----- Records provided -----

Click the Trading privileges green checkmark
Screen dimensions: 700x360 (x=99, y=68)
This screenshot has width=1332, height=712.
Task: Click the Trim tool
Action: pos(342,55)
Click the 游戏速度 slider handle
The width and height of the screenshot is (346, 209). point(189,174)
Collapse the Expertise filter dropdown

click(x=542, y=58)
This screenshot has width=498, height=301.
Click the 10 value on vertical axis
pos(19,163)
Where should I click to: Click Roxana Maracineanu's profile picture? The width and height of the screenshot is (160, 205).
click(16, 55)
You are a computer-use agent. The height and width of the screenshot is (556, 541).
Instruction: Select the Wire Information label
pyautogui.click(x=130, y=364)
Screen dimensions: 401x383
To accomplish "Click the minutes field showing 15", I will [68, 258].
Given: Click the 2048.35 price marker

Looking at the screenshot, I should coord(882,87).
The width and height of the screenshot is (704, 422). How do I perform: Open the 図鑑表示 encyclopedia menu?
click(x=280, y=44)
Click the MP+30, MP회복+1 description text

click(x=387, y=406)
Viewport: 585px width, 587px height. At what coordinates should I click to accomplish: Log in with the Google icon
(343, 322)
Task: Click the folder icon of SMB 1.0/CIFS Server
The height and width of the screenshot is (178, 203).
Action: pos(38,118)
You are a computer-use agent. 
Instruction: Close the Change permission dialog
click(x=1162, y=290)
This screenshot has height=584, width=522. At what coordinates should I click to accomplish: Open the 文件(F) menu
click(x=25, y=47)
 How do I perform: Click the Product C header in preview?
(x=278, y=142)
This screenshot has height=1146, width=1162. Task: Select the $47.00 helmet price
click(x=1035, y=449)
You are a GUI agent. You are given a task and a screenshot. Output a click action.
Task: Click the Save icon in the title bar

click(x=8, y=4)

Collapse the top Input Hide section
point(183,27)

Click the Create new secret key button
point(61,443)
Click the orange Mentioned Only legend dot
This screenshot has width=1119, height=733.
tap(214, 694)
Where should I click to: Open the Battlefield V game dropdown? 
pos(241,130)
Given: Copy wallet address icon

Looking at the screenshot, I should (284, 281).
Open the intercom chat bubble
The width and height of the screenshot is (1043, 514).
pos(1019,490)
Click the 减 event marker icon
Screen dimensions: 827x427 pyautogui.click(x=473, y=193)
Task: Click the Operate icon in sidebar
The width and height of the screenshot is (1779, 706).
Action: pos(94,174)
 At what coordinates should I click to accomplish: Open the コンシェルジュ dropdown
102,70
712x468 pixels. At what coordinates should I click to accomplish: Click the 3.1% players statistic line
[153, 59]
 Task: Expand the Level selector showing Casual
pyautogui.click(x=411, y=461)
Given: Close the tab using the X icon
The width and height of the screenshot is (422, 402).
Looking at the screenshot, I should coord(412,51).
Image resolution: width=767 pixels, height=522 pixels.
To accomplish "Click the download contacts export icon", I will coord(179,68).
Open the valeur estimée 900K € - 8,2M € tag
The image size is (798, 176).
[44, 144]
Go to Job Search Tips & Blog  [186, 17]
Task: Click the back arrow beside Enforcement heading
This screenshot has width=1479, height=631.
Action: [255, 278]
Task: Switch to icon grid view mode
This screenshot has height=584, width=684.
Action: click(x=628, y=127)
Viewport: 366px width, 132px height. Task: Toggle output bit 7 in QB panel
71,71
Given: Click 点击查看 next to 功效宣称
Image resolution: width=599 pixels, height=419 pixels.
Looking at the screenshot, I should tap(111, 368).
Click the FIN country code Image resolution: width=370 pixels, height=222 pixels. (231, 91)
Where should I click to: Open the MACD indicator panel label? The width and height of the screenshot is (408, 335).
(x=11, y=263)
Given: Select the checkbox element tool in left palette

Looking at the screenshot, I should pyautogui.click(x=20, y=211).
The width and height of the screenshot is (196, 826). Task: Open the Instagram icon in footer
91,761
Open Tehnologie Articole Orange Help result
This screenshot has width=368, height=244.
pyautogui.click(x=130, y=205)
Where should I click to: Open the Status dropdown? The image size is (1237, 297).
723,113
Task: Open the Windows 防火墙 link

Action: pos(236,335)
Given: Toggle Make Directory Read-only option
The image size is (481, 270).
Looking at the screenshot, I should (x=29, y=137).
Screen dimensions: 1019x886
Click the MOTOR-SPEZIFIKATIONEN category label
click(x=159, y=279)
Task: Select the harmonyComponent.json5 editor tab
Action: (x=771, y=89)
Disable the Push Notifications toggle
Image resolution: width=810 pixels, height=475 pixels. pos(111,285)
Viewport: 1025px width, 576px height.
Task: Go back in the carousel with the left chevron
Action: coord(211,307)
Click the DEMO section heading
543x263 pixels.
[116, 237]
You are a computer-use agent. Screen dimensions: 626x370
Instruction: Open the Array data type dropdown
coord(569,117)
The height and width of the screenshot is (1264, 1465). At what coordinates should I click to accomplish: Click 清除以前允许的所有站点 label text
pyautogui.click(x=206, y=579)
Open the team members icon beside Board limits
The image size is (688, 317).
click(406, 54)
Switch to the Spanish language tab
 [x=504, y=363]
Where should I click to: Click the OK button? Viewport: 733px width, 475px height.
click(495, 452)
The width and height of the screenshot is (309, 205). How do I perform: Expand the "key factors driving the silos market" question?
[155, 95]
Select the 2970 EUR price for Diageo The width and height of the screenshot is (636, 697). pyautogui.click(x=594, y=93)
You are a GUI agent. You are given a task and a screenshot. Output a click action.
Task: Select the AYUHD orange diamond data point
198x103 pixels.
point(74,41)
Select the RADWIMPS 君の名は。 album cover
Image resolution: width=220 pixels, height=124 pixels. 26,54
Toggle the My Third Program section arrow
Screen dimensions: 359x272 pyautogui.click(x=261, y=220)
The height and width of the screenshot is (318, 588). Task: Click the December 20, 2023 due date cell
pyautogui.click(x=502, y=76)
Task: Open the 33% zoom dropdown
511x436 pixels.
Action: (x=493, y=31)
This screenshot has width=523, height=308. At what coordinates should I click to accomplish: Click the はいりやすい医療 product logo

-----

> **Task details**
Copy all of the records above word for word.

> **Solution below**
Click the Trading privileges green checkmark
Screen dimensions: 700x360 (x=99, y=68)
This screenshot has width=1332, height=712.
Task: Click the Trim tool
Action: pos(342,55)
Click the 游戏速度 slider handle
The width and height of the screenshot is (346, 209). point(189,174)
Collapse the Expertise filter dropdown

click(x=542, y=58)
This screenshot has width=498, height=301.
Click the 10 value on vertical axis
pos(19,163)
Where should I click to: Click Roxana Maracineanu's profile picture? The width and height of the screenshot is (160, 205).
click(16, 55)
You are a computer-use agent. The height and width of the screenshot is (556, 541).
Instruction: Select the Wire Information label
pyautogui.click(x=130, y=364)
Screen dimensions: 401x383
To accomplish "Click the minutes field showing 15", I will [68, 258].
Given: Click the 2048.35 price marker

Looking at the screenshot, I should coord(882,87).
The width and height of the screenshot is (704, 422). How do I perform: Open the 図鑑表示 encyclopedia menu?
click(x=280, y=44)
Click the MP+30, MP회복+1 description text

click(x=387, y=406)
Viewport: 585px width, 587px height. At what coordinates should I click to accomplish: Log in with the Google icon
(343, 322)
Task: Click the folder icon of SMB 1.0/CIFS Server
The height and width of the screenshot is (178, 203).
Action: pos(38,118)
You are a computer-use agent. 
Instruction: Close the Change permission dialog
click(x=1162, y=290)
This screenshot has height=584, width=522. At what coordinates should I click to accomplish: Open the 文件(F) menu
click(x=25, y=47)
 How do I perform: Click the Product C header in preview?
(x=278, y=142)
This screenshot has height=1146, width=1162. Task: Select the $47.00 helmet price
click(x=1035, y=449)
You are a GUI agent. You are given a task and a screenshot. Output a click action.
Task: Click the Save icon in the title bar

click(x=8, y=4)

Collapse the top Input Hide section
point(183,27)

Click the Create new secret key button
point(61,443)
Click the orange Mentioned Only legend dot
This screenshot has width=1119, height=733.
tap(214, 694)
Where should I click to: Open the Battlefield V game dropdown? 
pos(241,130)
Given: Copy wallet address icon

Looking at the screenshot, I should (284, 281).
Open the intercom chat bubble
The width and height of the screenshot is (1043, 514).
pos(1019,490)
Click the 减 event marker icon
Screen dimensions: 827x427 pyautogui.click(x=473, y=193)
Task: Click the Operate icon in sidebar
The width and height of the screenshot is (1779, 706).
Action: pos(94,174)
 At what coordinates should I click to accomplish: Open the コンシェルジュ dropdown
102,70
712x468 pixels. At what coordinates should I click to accomplish: Click the 3.1% players statistic line
[153, 59]
 Task: Expand the Level selector showing Casual
pyautogui.click(x=411, y=461)
Given: Close the tab using the X icon
The width and height of the screenshot is (422, 402).
Looking at the screenshot, I should coord(412,51).
Image resolution: width=767 pixels, height=522 pixels.
To accomplish "Click the download contacts export icon", I will coord(179,68).
Open the valeur estimée 900K € - 8,2M € tag
The image size is (798, 176).
[44, 144]
Go to Job Search Tips & Blog  [186, 17]
Task: Click the back arrow beside Enforcement heading
This screenshot has width=1479, height=631.
Action: [255, 278]
Task: Switch to icon grid view mode
This screenshot has height=584, width=684.
Action: click(x=628, y=127)
Viewport: 366px width, 132px height. Task: Toggle output bit 7 in QB panel
71,71
Given: Click 点击查看 next to 功效宣称
Image resolution: width=599 pixels, height=419 pixels.
Looking at the screenshot, I should tap(111, 368).
Click the FIN country code Image resolution: width=370 pixels, height=222 pixels. (231, 91)
Where should I click to: Open the MACD indicator panel label? The width and height of the screenshot is (408, 335).
(x=11, y=263)
Given: Select the checkbox element tool in left palette

Looking at the screenshot, I should pyautogui.click(x=20, y=211).
The width and height of the screenshot is (196, 826). Task: Open the Instagram icon in footer
91,761
Open Tehnologie Articole Orange Help result
This screenshot has width=368, height=244.
pyautogui.click(x=130, y=205)
Where should I click to: Open the Status dropdown? The image size is (1237, 297).
723,113
Task: Open the Windows 防火墙 link

Action: pos(236,335)
Given: Toggle Make Directory Read-only option
The image size is (481, 270).
Looking at the screenshot, I should (x=29, y=137).
Screen dimensions: 1019x886
Click the MOTOR-SPEZIFIKATIONEN category label
click(x=159, y=279)
Task: Select the harmonyComponent.json5 editor tab
Action: (x=771, y=89)
Disable the Push Notifications toggle
Image resolution: width=810 pixels, height=475 pixels. pos(111,285)
Viewport: 1025px width, 576px height.
Task: Go back in the carousel with the left chevron
Action: coord(211,307)
Click the DEMO section heading
543x263 pixels.
[116, 237]
You are a computer-use agent. Screen dimensions: 626x370
Instruction: Open the Array data type dropdown
coord(569,117)
The height and width of the screenshot is (1264, 1465). At what coordinates should I click to accomplish: Click 清除以前允许的所有站点 label text
pyautogui.click(x=206, y=579)
Open the team members icon beside Board limits
The image size is (688, 317).
click(406, 54)
Switch to the Spanish language tab
 [x=504, y=363]
Where should I click to: Click the OK button? Viewport: 733px width, 475px height.
click(495, 452)
The width and height of the screenshot is (309, 205). How do I perform: Expand the "key factors driving the silos market" question?
[155, 95]
Select the 2970 EUR price for Diageo The width and height of the screenshot is (636, 697). pyautogui.click(x=594, y=93)
You are a GUI agent. You are given a task and a screenshot. Output a click action.
Task: Select the AYUHD orange diamond data point
198x103 pixels.
point(74,41)
Select the RADWIMPS 君の名は。 album cover
Image resolution: width=220 pixels, height=124 pixels. 26,54
Toggle the My Third Program section arrow
Screen dimensions: 359x272 pyautogui.click(x=261, y=220)
The height and width of the screenshot is (318, 588). Task: Click the December 20, 2023 due date cell
pyautogui.click(x=502, y=76)
Task: Open the 33% zoom dropdown
511x436 pixels.
Action: (x=493, y=31)
This screenshot has width=523, height=308. At what coordinates should I click to accomplish: Click the はいりやすい医療 product logo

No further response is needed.